Actions are not equivalent to Duckiebot commands

jzilly commented 6 years ago

Currently the gym implements actions as (velocities, rotational speed omega) and hides the inverse kinematics to get wheel velocities/commands from the user. All real logs however measure commands and not velocities which makes the simulator unrealistic.

To make the simulator more compatible, I would propose to make the small change to have velocity commands to the wheels as actions. In "envs/duckietown_env.py" the "step" function could be adapted.

maximecb commented 6 years ago

So, the simulator uses differential drive commands (which I assume is what you mean) internally. There is a wrapper on top to take velocity+omega as input. I personally prefer the differential drive mode, but @liampaull has said that velocity+omega was the way to go for the competition. I can remove the velocity+omega wrapper, and wouldn't mind doing so, it's just that we kind of need to agree on what input the simulator and duckiebot should take.

fgolemo commented 6 years ago

Using differential drive mode, i.e. driving without IK is unfair to people not using the ROS stack. Because the real duckiebots have Dynamics that are captured in the robot calibration files and not in the simulator. Therefore we agreed that it's more unifying to just apply the IK of each known robot before handing over the control to the agent. That and also real cars steer with vel+omega.
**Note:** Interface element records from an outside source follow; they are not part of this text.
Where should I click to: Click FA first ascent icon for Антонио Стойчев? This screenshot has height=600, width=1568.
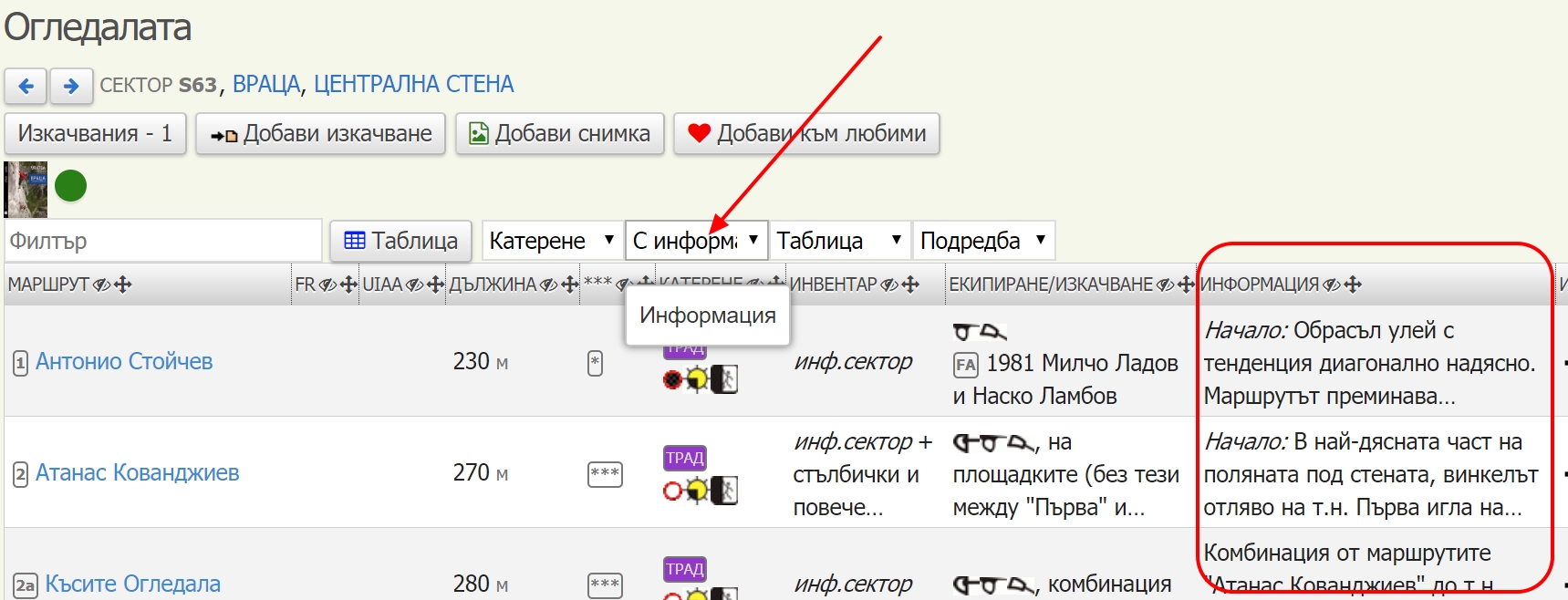point(965,365)
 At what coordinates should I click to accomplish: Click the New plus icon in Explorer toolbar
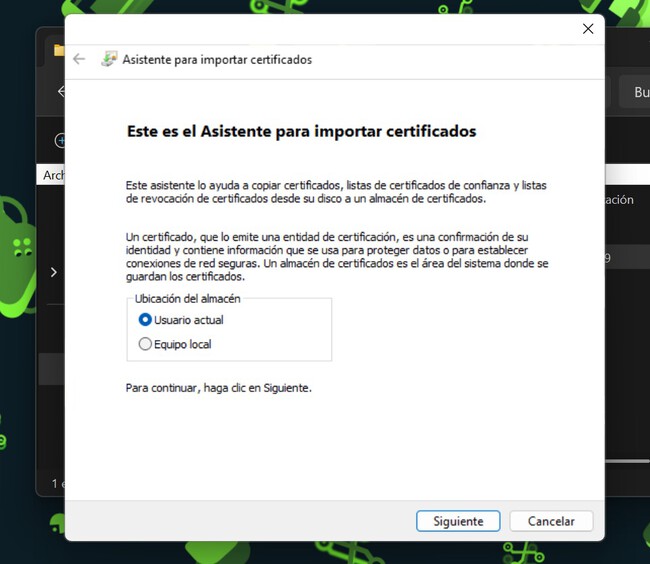pos(60,141)
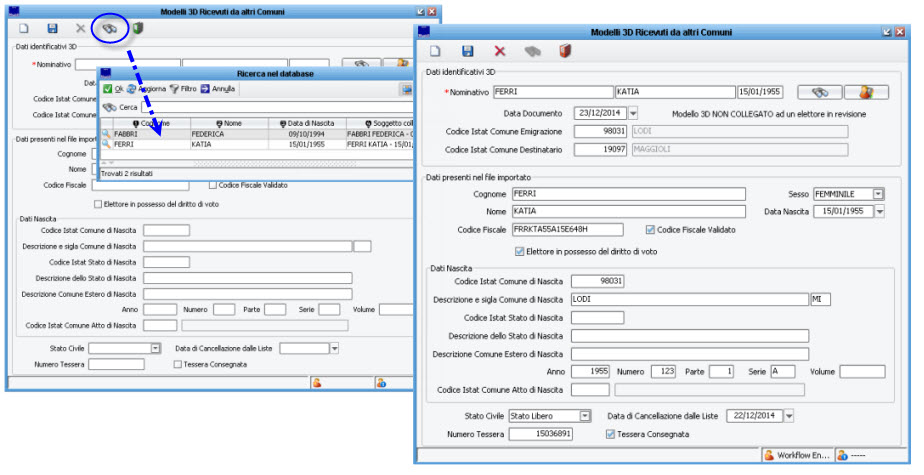Image resolution: width=924 pixels, height=475 pixels.
Task: Open the Sesso dropdown showing FEMMINILE
Action: point(878,193)

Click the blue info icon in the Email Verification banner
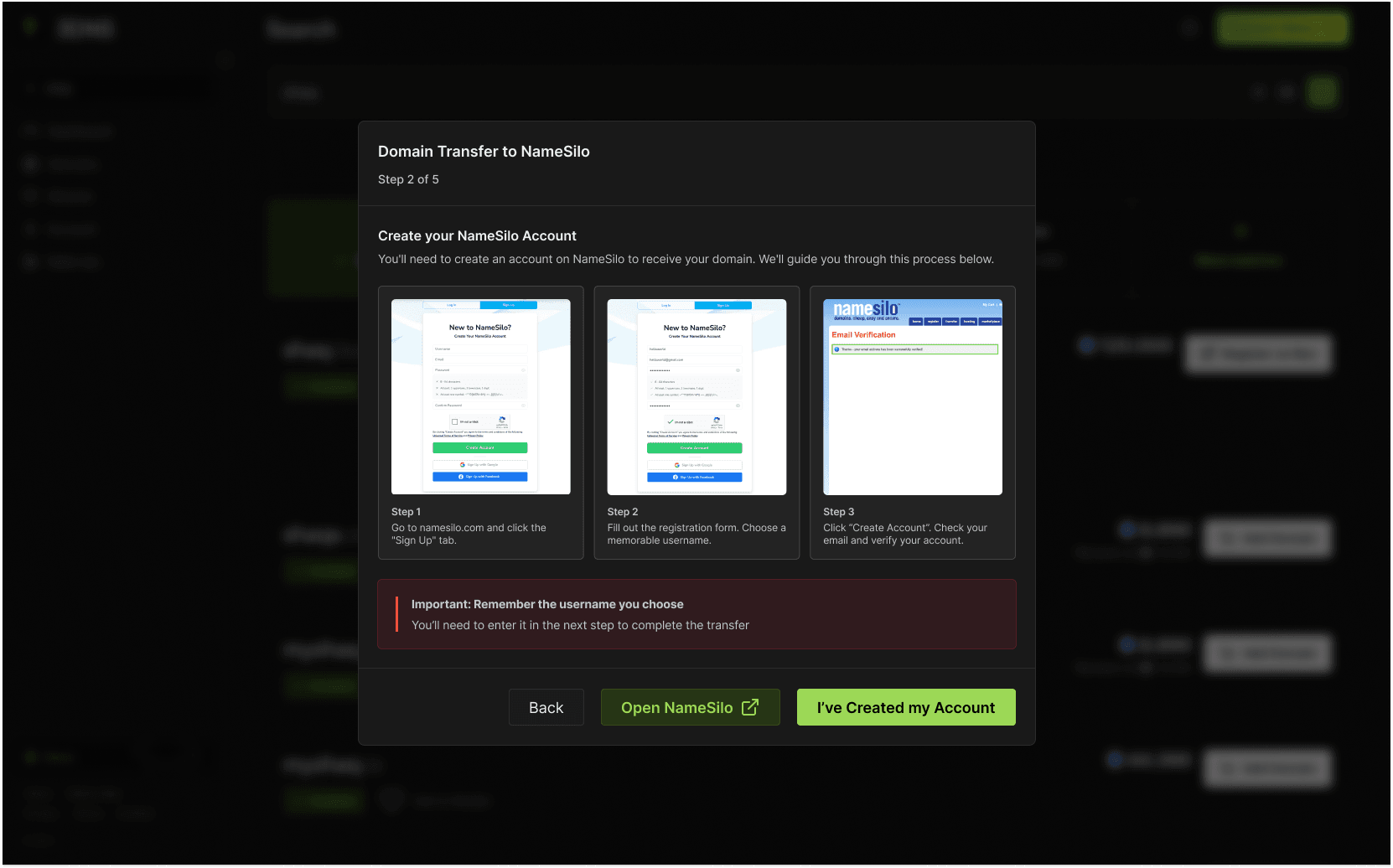[x=836, y=349]
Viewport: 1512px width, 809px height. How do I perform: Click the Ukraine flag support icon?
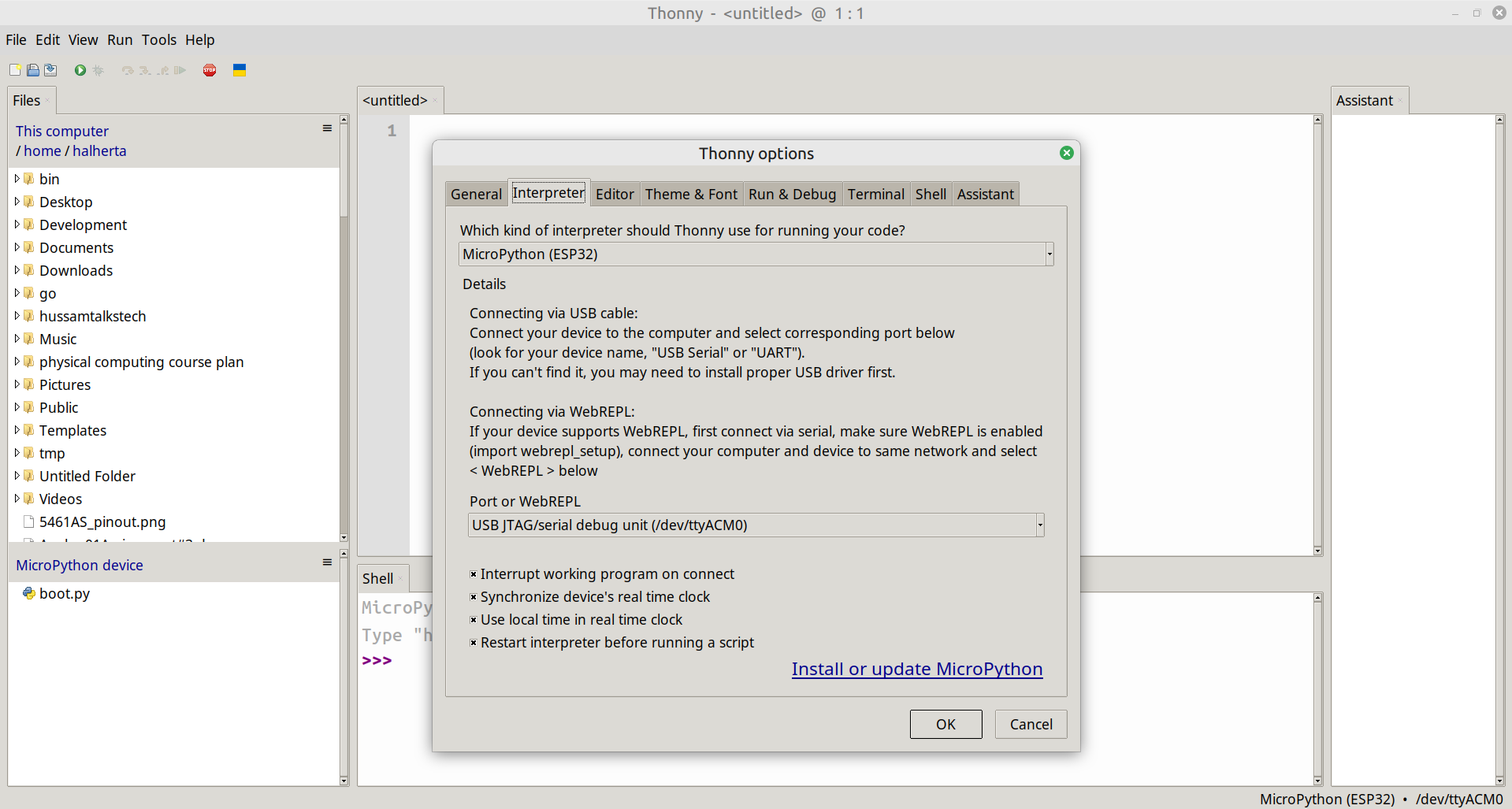point(240,70)
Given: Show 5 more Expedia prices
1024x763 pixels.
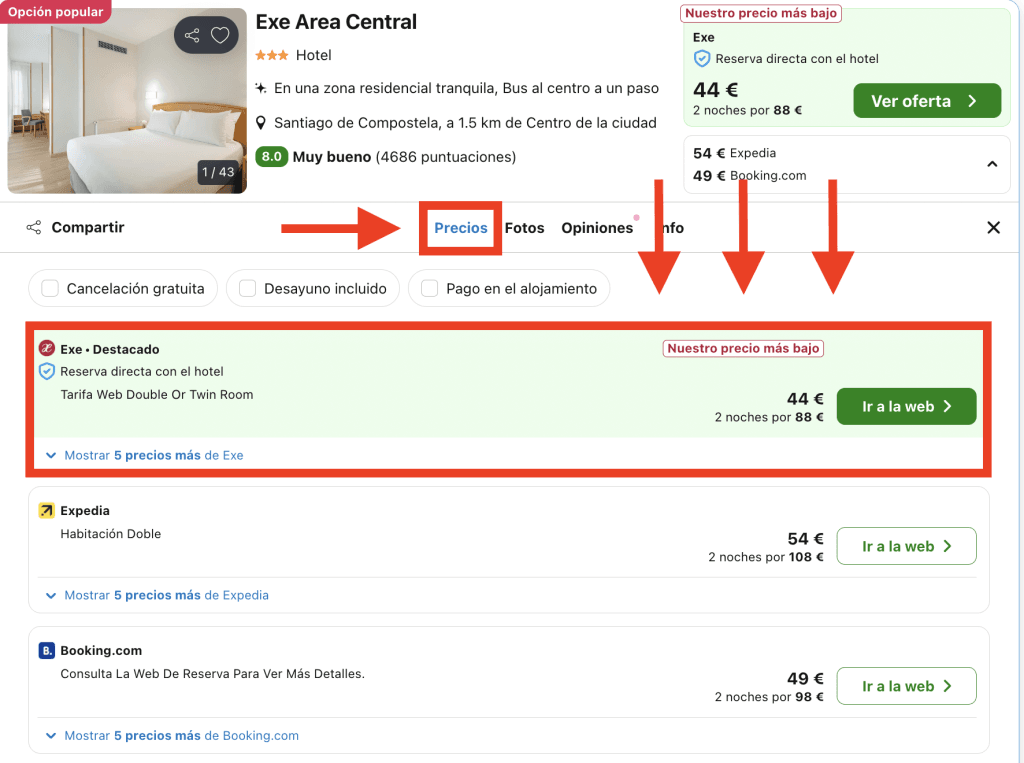Looking at the screenshot, I should click(x=158, y=595).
jzilly commented 6 years ago

Not sure I follow. The real Duckiebots have access only to commands not to true vel+omega. In the simulator, the Duckiebot can work with either wheel commands or vel+omega. There is no limitation that I currently see. The simulator is quite flexible. The calibration file of a robot is assumed to be known in the simulator and saved through some parameters in the environment. That is what the inverse kinematics in function "step" (https://github.com/duckietown/gym-duckietown/blob/master/gym_duckietown/envs/duckietown_env.py) is doing. Additionally the calibration uncertainty is actually an important part of training that does not need to be hidden in the agent. The way I ran into this was that during imitation learning from logs, the actual input and output points of the pipeline are images as inputs and commands as outputs. There are ways of shortening that pipeline to vel+omega but that adds a module that may or may not be used. The goal for me is to make sure that the simulator matches the reality of Duckiebots. For Duckiebots we cannot assume to always have a topic for velocity+omega but we certainly always will have commands for any meaningful activity.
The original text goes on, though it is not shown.